The signed system volume is designed to ensure that what's in the volume is not changed. I don't believe it can key the volume to a specific drive.
I used it to rescue a complete working Big Sur install when I was struggling with falling Sabrent Rocket 4 NVMe drives during a new build last spring.
Other success stories: I used it was a couple months ago as way to clone a mixed boot Linux / Windows drive to a larger drive. This involved cloning volume-by-volume, along with using Gparted GUI to create a new drive layout, add a partition, resize partitions, and give partitions their needed flags to better accommodate the existing builds, including EFI / stage2 GRUB, with more room in an existing Windows volume and a smaller Linux. Also, around that time a friend lost a HFS+ drive to corruption that Disk Utility couldn't repair, so used ddrescue to clone whole drive, which revealed there were no read errors, so ran Disk Warrior on clone and it successfully rebuilt the volume and all data was recovered without loss. I've recovered numerous failed systems with ddrescue and can't say too many good things about that program, it's a very valuable tool. Read its docs for amazing usage scenarios, such as reassembling a complete CDROM from multiple spoiled copies, or otherwise merging blocks to repair broken systems.
Great stuff, but you have to comprehend the data structures at the level of what you want to accomplish.

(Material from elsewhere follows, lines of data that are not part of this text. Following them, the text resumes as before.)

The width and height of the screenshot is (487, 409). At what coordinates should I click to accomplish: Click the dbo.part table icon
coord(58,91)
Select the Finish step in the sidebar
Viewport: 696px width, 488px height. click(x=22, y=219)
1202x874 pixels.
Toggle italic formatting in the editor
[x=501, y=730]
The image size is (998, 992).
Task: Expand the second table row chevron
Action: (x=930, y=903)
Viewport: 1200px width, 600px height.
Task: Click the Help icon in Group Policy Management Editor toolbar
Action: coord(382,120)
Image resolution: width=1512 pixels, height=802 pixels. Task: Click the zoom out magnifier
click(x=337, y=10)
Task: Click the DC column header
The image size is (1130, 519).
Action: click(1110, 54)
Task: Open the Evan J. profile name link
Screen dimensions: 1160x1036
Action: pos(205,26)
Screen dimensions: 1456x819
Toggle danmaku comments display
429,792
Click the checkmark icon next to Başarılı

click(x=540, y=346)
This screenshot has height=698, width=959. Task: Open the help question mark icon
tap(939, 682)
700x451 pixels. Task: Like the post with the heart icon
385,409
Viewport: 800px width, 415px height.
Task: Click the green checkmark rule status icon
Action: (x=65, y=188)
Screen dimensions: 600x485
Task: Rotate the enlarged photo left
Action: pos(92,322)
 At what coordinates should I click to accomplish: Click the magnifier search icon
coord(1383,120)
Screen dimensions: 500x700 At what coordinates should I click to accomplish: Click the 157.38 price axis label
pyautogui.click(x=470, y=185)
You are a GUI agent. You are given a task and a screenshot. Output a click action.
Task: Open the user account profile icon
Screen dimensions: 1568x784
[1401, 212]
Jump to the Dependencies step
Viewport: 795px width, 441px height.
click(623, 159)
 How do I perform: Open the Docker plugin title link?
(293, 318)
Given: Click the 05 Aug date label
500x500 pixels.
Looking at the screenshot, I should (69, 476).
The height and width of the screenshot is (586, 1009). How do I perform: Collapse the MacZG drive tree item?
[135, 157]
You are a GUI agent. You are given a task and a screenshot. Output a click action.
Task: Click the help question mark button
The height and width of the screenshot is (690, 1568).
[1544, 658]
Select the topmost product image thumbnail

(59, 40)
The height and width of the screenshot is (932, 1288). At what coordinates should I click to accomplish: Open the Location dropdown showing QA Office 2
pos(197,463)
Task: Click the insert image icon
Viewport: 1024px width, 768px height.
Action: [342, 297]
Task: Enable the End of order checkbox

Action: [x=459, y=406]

As I said before, a whole device clone is just a device-to-device rescue. If you prefer to image the source as a file on another larger drive, it does this too.
WARNING: GNU ddrescue has no awareness of any higher level structures for the devices. They are just arrays of blocks. What you must watch out for is not letting anything change blocks on the source or target until the clone is completely finished. And you have to consider the higher level implications of the copy. For example, how to increase partition size on target after cloning to bigger drive, how to deal with special partitions such as support the type of drive layout and era of OS, e.g. MBR vs GPT, BIOS vs EFI, HFS+ vs APFS, etc and so on. Oh, and of course do not clone to wrong target.
Hopefully these clues will help you on your way. Please don't forget to think.